Necro then turned to the two skeletons. "Not a bad performance, now let's try Theatre," she said.

Necro took the first skeleton's head and began reciting Hooflet.

After walking for a while, Double Tail spotted a nearby tree. She used her two tails to levitate up to the tree and relax on a long branch, only to get knocked to the ground by a grey hoof.

"What the hay?!" Double Tail said.

"Get your own tree, missy! I was up here first!" said a voice coming from the tree.

Double Tail looked up to a see a grey Pegasus with a black, spiky mane, and a cutie mark of a dark grey cloud with lightning bolts coming out of it.

"Oh, sorry.
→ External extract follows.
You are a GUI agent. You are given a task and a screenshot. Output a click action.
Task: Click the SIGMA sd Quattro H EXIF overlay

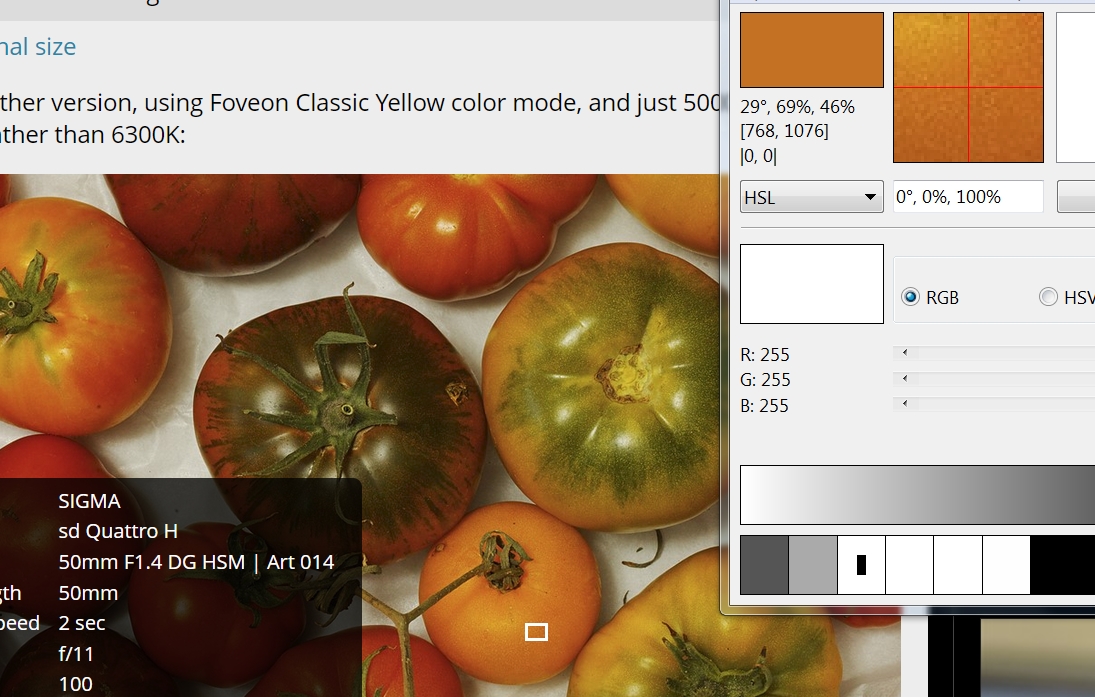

I didn't see you there. I'm Double Tail, and you are?" Double Tail asked.

"Zero," said the pony.

"Zero?" asked Double Tail.

"As in it's zero business of yours what my name is," said the pony.

"Is it Greycloud?" Double Tail asked.

"How did you figure that out?" asked Greycloud.

"Lucky guess...plus your cutie mark kinda gave it away," said Double Tail.

As Double Tail began to walk off, she tripped over something in front of her, but when she looked back to see what it was, she found nothing. She looked to her sides and up in the sky, but found absolutely nothing. However, when she looked back to her front, a Pegasus appeared in front of her, a rather unusual Pegasus; white with polka dots of different colors and a light red mane.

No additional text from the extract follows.